However, there are not many accepted guidelines for creating and distributing take-home crafts. As I’ve worked to provide consistent, high-quality take-home kits, I’ve come up with a list of best practices about what projects to choose and how to execute them. I share them here as a starting place for your own discussion of best practices as take-home kits become a permanent fixture in libraries. These guidelines address general methods for producing successful take-home kits. Specific crafts and skills are outside my scope, but I will recommend sources for these ideas. 

Offer Something Extra

Make sure your kits include something patrons won’t find just anywhere. Simple take-home craft kits for our youngest patrons are sometimes little more than a coloring page or cut-out construction paper shapes. This is completely appropriate for this age group, since very young children are easy to please, and parents are looking for easy activities to do at home. 

For kids older than five, though, I recommend including an item in your kits that makes them a little more special. Some examples:

  • A small tin in a mini diorama kit
  • A battery-operated tea light in a paper lantern kit
  • A jar and label to decorate in a kit for folded stars

These are things parents may not have at home, but that you will be able to obtain in bulk for a modest price. My most frequent sources are large online retailers, especially those that offer frequent discounts and loyalty programs.

Don’t Ask the Patron to Spend a Lot of Money 

Anything you need them to supply should already be in the house, or available at the grocery store.
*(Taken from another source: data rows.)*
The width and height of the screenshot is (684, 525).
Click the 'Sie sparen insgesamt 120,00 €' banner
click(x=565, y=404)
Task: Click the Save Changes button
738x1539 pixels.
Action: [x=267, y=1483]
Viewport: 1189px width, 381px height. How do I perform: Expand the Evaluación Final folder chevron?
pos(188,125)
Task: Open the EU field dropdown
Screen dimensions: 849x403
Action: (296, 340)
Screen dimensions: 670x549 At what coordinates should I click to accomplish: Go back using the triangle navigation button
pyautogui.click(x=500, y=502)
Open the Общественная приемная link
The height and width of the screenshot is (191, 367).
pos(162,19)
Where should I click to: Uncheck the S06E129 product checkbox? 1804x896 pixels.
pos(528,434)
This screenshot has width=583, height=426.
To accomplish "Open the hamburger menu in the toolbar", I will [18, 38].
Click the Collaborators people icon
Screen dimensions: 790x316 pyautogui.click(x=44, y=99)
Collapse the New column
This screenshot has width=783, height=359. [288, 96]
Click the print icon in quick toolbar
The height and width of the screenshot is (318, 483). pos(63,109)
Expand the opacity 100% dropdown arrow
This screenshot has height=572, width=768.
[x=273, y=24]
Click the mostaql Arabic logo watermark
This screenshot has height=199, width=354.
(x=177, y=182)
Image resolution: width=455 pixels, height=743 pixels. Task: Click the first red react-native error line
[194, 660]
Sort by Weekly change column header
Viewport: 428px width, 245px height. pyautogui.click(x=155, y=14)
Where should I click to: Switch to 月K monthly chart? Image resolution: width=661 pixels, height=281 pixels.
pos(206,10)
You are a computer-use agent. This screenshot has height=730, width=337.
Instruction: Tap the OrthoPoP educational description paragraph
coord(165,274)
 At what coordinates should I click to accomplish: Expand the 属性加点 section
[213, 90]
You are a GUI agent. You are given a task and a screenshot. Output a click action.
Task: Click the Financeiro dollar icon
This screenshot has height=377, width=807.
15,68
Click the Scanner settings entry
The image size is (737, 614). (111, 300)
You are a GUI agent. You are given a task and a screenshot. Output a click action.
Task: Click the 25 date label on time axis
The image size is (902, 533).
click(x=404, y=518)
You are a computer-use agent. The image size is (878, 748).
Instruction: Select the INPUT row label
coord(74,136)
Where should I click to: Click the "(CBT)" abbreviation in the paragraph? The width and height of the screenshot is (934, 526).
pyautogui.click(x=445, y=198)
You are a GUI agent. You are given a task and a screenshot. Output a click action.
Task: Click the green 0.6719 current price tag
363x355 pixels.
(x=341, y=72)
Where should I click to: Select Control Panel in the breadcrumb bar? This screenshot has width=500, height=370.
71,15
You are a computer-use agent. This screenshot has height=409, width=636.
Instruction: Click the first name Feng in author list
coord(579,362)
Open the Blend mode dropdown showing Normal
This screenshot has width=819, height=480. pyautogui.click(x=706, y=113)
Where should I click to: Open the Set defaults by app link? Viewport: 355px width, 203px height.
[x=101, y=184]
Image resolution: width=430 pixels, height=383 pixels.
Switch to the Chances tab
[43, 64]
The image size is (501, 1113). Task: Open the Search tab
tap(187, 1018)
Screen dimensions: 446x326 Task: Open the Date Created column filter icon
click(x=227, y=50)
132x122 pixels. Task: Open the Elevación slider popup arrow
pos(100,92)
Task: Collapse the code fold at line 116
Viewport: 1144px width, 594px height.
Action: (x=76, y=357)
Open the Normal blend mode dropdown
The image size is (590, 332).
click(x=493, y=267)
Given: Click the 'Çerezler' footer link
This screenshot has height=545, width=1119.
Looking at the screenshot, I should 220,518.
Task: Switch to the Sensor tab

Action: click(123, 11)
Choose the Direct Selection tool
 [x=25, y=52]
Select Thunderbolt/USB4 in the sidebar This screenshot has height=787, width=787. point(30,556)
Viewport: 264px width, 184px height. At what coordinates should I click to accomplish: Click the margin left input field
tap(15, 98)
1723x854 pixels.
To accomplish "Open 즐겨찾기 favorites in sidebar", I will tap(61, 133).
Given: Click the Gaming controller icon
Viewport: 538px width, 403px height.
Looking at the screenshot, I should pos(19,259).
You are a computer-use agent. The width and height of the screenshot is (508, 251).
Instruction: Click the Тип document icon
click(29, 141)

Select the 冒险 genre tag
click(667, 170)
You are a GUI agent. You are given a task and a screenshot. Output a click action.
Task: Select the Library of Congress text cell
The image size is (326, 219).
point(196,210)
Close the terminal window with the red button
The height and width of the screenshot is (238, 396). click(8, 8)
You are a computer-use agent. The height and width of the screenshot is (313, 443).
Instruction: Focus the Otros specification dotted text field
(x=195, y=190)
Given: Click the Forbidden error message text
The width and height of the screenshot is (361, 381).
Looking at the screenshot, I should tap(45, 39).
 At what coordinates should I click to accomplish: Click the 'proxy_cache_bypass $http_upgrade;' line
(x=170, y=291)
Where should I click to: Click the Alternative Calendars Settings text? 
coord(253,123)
When you create a take-home kit, keep in mind what you are asking the patron to provide. I make it a point never to require anything more than these standard items: scissors, white glue, and markers, either water soluble or permanent. 

If you have it in your budget, consider a yearly giveaway of standard craft materials that patrons can use on your craft kits and anything else they choose throughout the year. It could include the above items with the addition of watercolor paints and a pad of paper. 

Make Sure the Skills Required Are Appropriate

Take-home kits are for fun and, although they can involve some time or challenge, they should not feel impossible.

Some kits may involve nothing more than a little gluing or coloring, especially for younger ages. We did an insect mobile for summer where kids colored in eight different insects, and then tied string to the insects and the mobile frame, probably with parental help. The kit combined a familiar skill, coloring, with something more challenging that might require an adult.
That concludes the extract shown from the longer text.